▶ **Your goal**:
Repeat each of these records exactly.
(Stored data begins)
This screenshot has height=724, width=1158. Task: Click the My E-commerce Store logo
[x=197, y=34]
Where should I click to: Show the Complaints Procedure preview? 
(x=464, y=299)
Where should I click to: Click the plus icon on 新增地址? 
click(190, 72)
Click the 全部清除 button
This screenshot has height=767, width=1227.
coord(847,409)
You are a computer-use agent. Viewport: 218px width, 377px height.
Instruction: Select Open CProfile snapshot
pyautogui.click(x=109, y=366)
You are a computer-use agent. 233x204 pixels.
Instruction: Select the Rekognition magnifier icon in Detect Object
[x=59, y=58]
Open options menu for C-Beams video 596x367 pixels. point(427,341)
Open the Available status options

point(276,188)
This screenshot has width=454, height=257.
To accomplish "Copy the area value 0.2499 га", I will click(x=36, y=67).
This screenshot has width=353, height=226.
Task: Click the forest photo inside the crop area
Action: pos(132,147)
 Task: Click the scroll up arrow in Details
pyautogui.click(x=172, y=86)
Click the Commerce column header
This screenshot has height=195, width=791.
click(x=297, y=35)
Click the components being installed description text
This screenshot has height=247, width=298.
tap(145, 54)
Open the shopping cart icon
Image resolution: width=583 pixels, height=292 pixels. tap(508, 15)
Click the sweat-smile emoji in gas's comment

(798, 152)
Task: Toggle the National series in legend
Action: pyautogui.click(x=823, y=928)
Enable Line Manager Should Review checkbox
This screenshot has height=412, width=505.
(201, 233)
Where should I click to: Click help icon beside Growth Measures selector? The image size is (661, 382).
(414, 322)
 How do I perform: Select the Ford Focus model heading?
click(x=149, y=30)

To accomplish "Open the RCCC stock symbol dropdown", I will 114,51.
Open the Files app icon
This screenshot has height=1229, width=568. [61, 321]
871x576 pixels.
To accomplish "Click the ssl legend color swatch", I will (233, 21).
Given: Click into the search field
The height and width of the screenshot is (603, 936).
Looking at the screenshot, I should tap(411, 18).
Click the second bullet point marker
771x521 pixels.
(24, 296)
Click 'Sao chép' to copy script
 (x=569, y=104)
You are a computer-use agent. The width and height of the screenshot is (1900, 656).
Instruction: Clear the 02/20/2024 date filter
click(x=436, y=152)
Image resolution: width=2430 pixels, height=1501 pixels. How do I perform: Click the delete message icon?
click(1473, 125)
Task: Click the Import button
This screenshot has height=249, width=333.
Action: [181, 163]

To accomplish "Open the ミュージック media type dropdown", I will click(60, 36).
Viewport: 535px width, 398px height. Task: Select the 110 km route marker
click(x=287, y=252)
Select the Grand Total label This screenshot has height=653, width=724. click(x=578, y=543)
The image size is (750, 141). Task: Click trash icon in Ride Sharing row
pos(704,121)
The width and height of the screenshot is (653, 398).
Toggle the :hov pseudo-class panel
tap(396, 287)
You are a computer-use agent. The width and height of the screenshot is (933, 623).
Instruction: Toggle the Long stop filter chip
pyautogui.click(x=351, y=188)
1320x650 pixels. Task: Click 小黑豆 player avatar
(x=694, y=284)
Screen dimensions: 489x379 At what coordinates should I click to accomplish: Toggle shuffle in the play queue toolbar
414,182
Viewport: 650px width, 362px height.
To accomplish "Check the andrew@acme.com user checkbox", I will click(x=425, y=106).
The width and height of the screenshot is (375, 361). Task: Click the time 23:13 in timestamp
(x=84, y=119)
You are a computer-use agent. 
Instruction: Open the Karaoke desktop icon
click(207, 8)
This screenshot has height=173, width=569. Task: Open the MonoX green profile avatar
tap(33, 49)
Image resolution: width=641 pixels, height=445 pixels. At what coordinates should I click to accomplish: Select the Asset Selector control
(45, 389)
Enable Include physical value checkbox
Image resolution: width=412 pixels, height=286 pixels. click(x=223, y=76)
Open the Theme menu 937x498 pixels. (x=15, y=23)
(Stored data ends)
▶ **Response to this exercise**:
This screenshot has height=724, width=1158. Task: Click the My E-commerce Store logo
[x=197, y=34]
Where should I click to: Show the Complaints Procedure preview? 
(x=464, y=299)
Where should I click to: Click the plus icon on 新增地址? 
click(190, 72)
Click the 全部清除 button
This screenshot has height=767, width=1227.
coord(847,409)
You are a computer-use agent. Viewport: 218px width, 377px height.
Instruction: Select Open CProfile snapshot
pyautogui.click(x=109, y=366)
You are a computer-use agent. 233x204 pixels.
Instruction: Select the Rekognition magnifier icon in Detect Object
[x=59, y=58]
Open options menu for C-Beams video 596x367 pixels. point(427,341)
Open the Available status options

point(276,188)
This screenshot has width=454, height=257.
To accomplish "Copy the area value 0.2499 га", I will click(x=36, y=67).
This screenshot has width=353, height=226.
Task: Click the forest photo inside the crop area
Action: pos(132,147)
 Task: Click the scroll up arrow in Details
pyautogui.click(x=172, y=86)
Click the Commerce column header
This screenshot has height=195, width=791.
click(x=297, y=35)
Click the components being installed description text
This screenshot has height=247, width=298.
tap(145, 54)
Open the shopping cart icon
Image resolution: width=583 pixels, height=292 pixels. tap(508, 15)
Click the sweat-smile emoji in gas's comment

(798, 152)
Task: Toggle the National series in legend
Action: pyautogui.click(x=823, y=928)
Enable Line Manager Should Review checkbox
This screenshot has height=412, width=505.
(201, 233)
Where should I click to: Click help icon beside Growth Measures selector? The image size is (661, 382).
(414, 322)
 How do I perform: Select the Ford Focus model heading?
click(x=149, y=30)

To accomplish "Open the RCCC stock symbol dropdown", I will 114,51.
Open the Files app icon
This screenshot has height=1229, width=568. [61, 321]
871x576 pixels.
To accomplish "Click the ssl legend color swatch", I will (233, 21).
Given: Click into the search field
The height and width of the screenshot is (603, 936).
Looking at the screenshot, I should tap(411, 18).
Click the second bullet point marker
771x521 pixels.
(24, 296)
Click 'Sao chép' to copy script
 (x=569, y=104)
You are a computer-use agent. The width and height of the screenshot is (1900, 656).
Instruction: Clear the 02/20/2024 date filter
click(x=436, y=152)
Image resolution: width=2430 pixels, height=1501 pixels. How do I perform: Click the delete message icon?
click(1473, 125)
Task: Click the Import button
This screenshot has height=249, width=333.
Action: [181, 163]

To accomplish "Open the ミュージック media type dropdown", I will click(60, 36).
Viewport: 535px width, 398px height. Task: Select the 110 km route marker
click(x=287, y=252)
Select the Grand Total label This screenshot has height=653, width=724. click(x=578, y=543)
The image size is (750, 141). Task: Click trash icon in Ride Sharing row
pos(704,121)
The width and height of the screenshot is (653, 398).
Toggle the :hov pseudo-class panel
tap(396, 287)
You are a computer-use agent. The width and height of the screenshot is (933, 623).
Instruction: Toggle the Long stop filter chip
pyautogui.click(x=351, y=188)
1320x650 pixels. Task: Click 小黑豆 player avatar
(x=694, y=284)
Screen dimensions: 489x379 At what coordinates should I click to accomplish: Toggle shuffle in the play queue toolbar
414,182
Viewport: 650px width, 362px height.
To accomplish "Check the andrew@acme.com user checkbox", I will click(x=425, y=106).
The width and height of the screenshot is (375, 361). Task: Click the time 23:13 in timestamp
(x=84, y=119)
You are a computer-use agent. 
Instruction: Open the Karaoke desktop icon
click(207, 8)
This screenshot has height=173, width=569. Task: Open the MonoX green profile avatar
tap(33, 49)
Image resolution: width=641 pixels, height=445 pixels. At what coordinates should I click to accomplish: Select the Asset Selector control
(45, 389)
Enable Include physical value checkbox
Image resolution: width=412 pixels, height=286 pixels. click(x=223, y=76)
Open the Theme menu 937x498 pixels. (x=15, y=23)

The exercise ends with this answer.